After realizing that there were too many inconsistencies with data linking fried food with heart disease, researchers from the Autonomous University of Madrid decided that there was room for doing a more in-depth study. They questioned around 41,000 adults aged 29 to 69 about their health and eating habits. Keep in mind that all of the participants had no heart problems at the onset of the study. After the survey, researchers then divided the individuals into four groups, depending on how much fried food they consumed. They kept these participants under watch for 11 years.
Initial results revealed that those who ate the least amount of fried food consumed around 1.6 ounces of it a day. Meanwhile, those who ate the most consumed around 8.8 ounces a day. On average, the participants seemed to eat under 5 ounces of fried food daily.
During the follow-up period, researchers were able to tally 606 heart-related incidents and 1,134 deaths. However, when they tried to tie the volunteers’ diet to both, they could not find a strong enough connection.
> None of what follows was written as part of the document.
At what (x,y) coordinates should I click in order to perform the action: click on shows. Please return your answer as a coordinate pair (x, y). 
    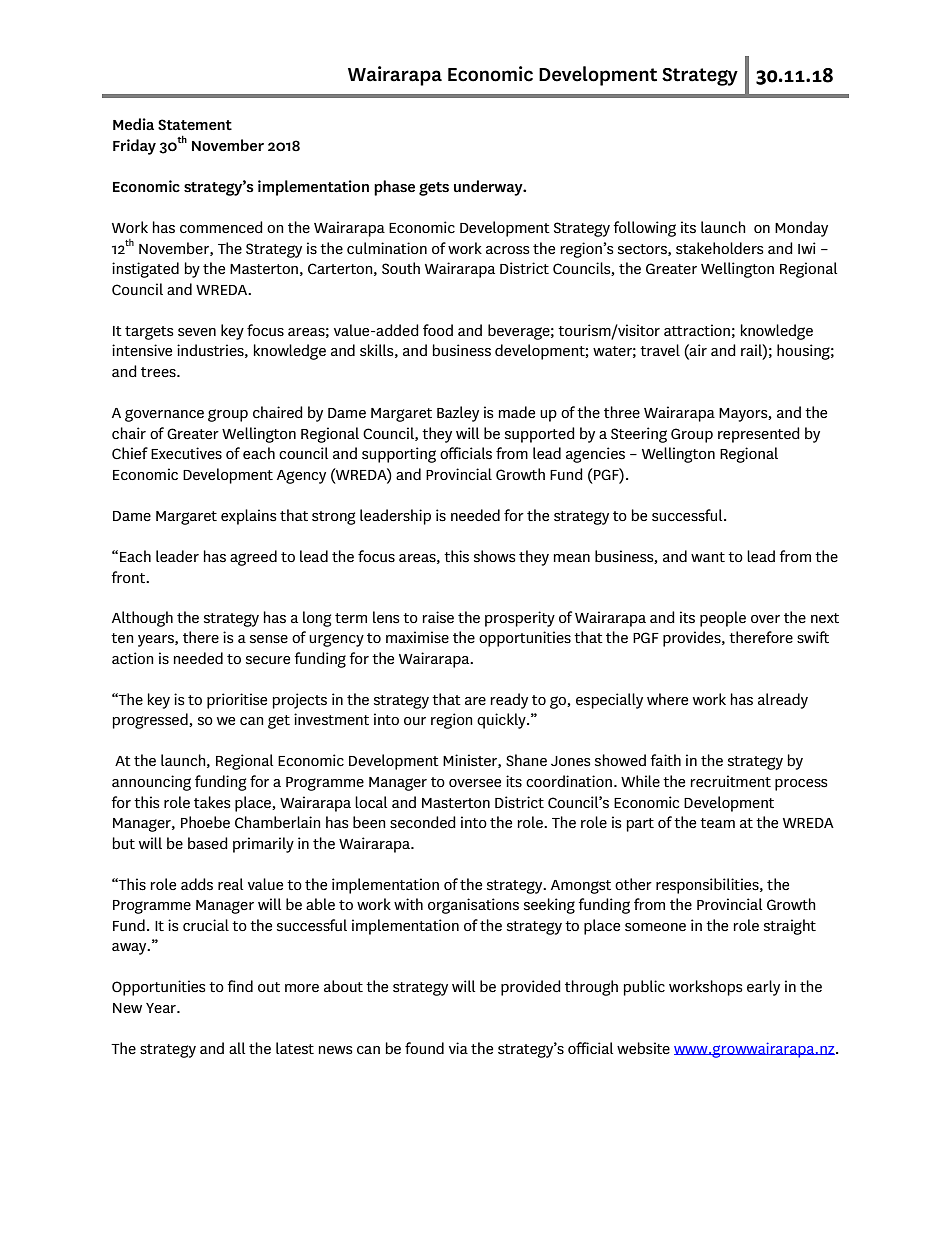
    Looking at the image, I should click on (494, 556).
This is where the exception to the rule comes in. The study was conducted in Spain where most households fry their food using olive and sunflower oils. These oils are good for your heart and may be the reason the study could not find the connection. And since the Spanish don’t eat as much fried food as many people in other countries do, it follows that they won’t be affected as much either if such an association had even been found.
So the next time you're frying something for household meals, you might want to try using olive or sunflower oil. At the same time, it is also wise to limit the amount of fried foods you serve to your family. While frying with olive or sunflower oil has no outright consequences on the heart, it never hurts to eat in moderation.